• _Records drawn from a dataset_
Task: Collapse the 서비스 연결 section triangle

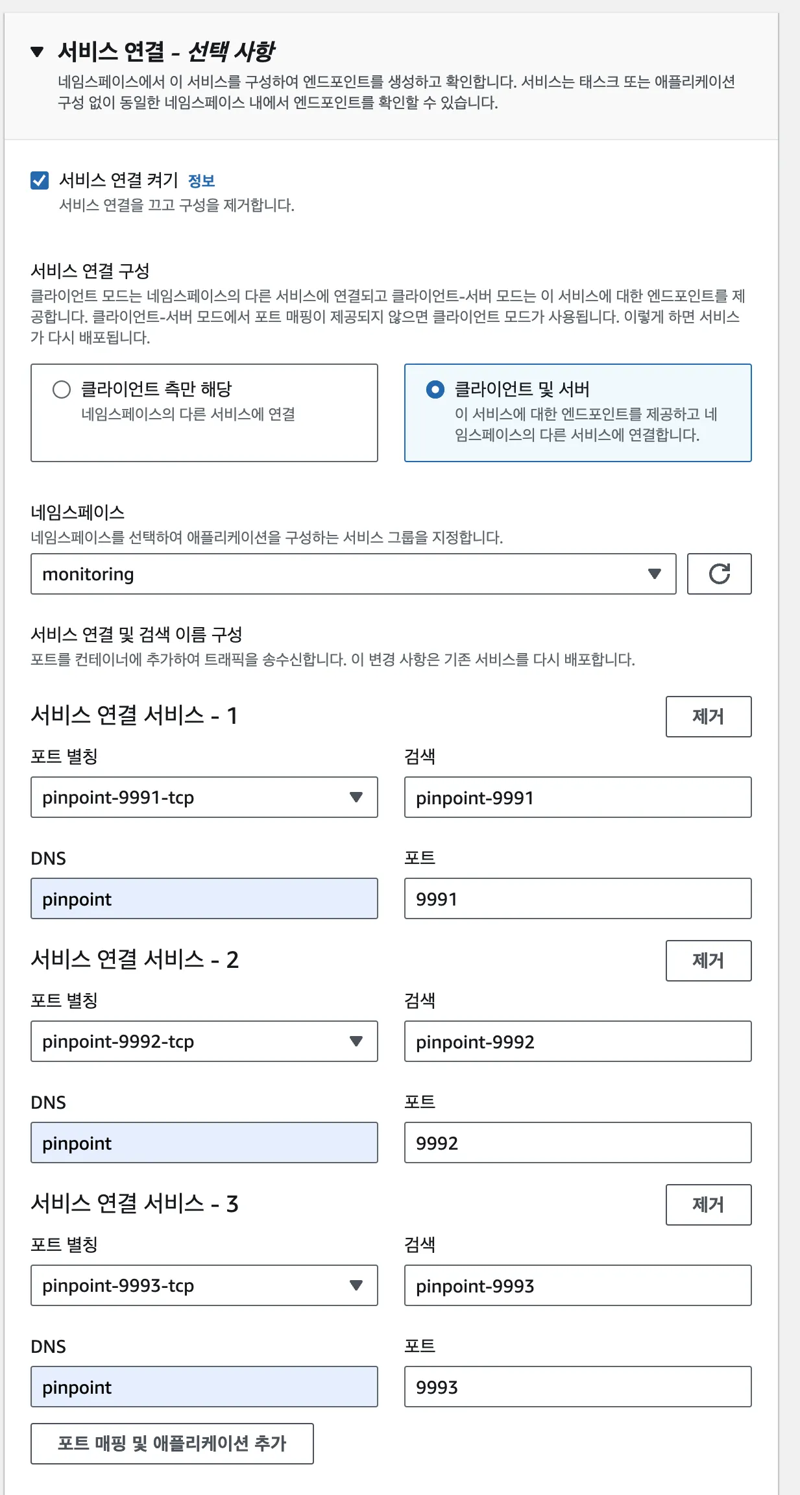Action: coord(38,52)
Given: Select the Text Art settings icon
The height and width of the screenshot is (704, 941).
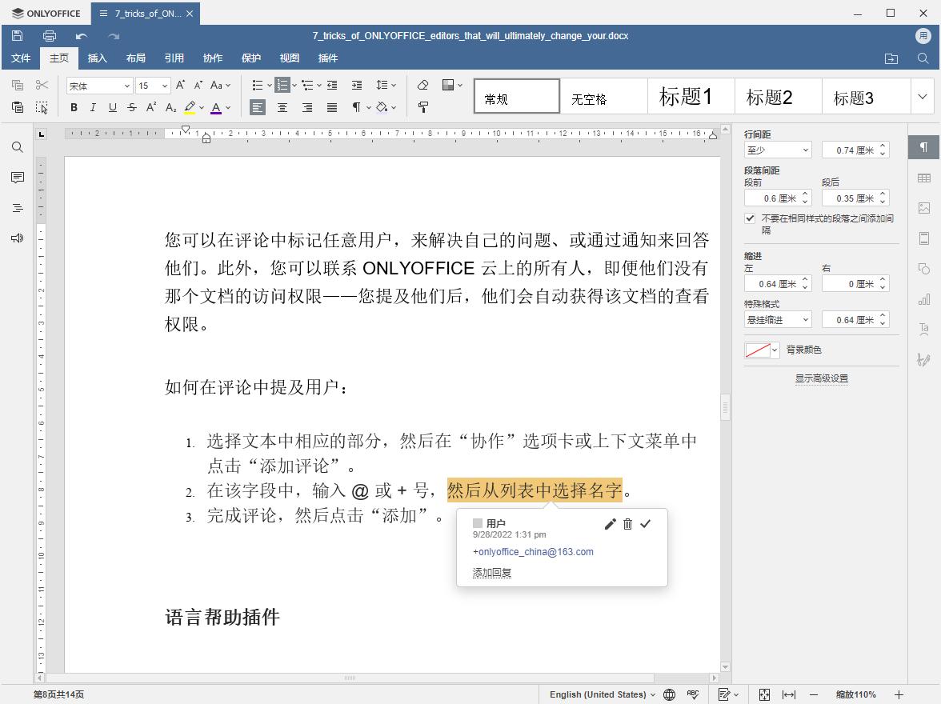Looking at the screenshot, I should tap(924, 328).
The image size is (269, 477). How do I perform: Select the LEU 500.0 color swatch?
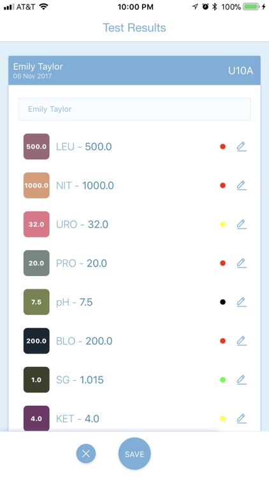(x=36, y=147)
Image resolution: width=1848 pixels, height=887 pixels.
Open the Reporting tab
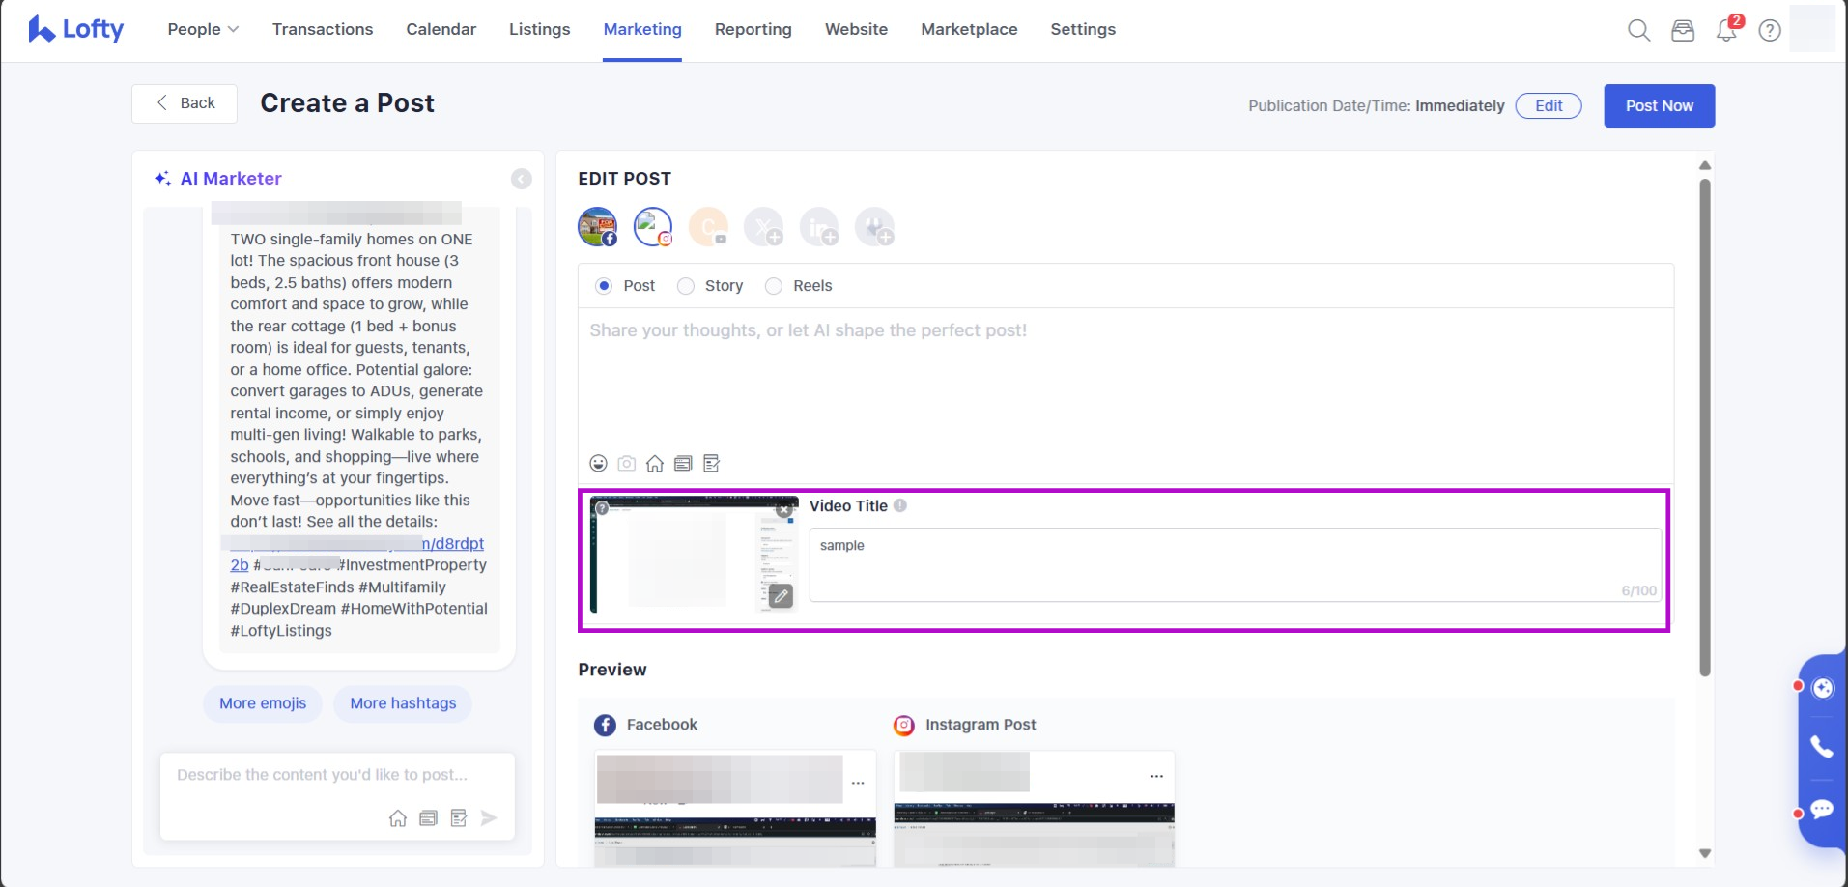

• _Your goal_
Pictures stay out; the records above are otherwise reproduced exactly.

• _Output_
Task: Collapse the 서비스 연결 section triangle

Action: coord(38,52)
Given: Select the Text Art settings icon
The height and width of the screenshot is (704, 941).
Looking at the screenshot, I should tap(924, 328).
The image size is (269, 477). How do I perform: Select the LEU 500.0 color swatch?
(x=36, y=147)
Image resolution: width=1848 pixels, height=887 pixels.
Open the Reporting tab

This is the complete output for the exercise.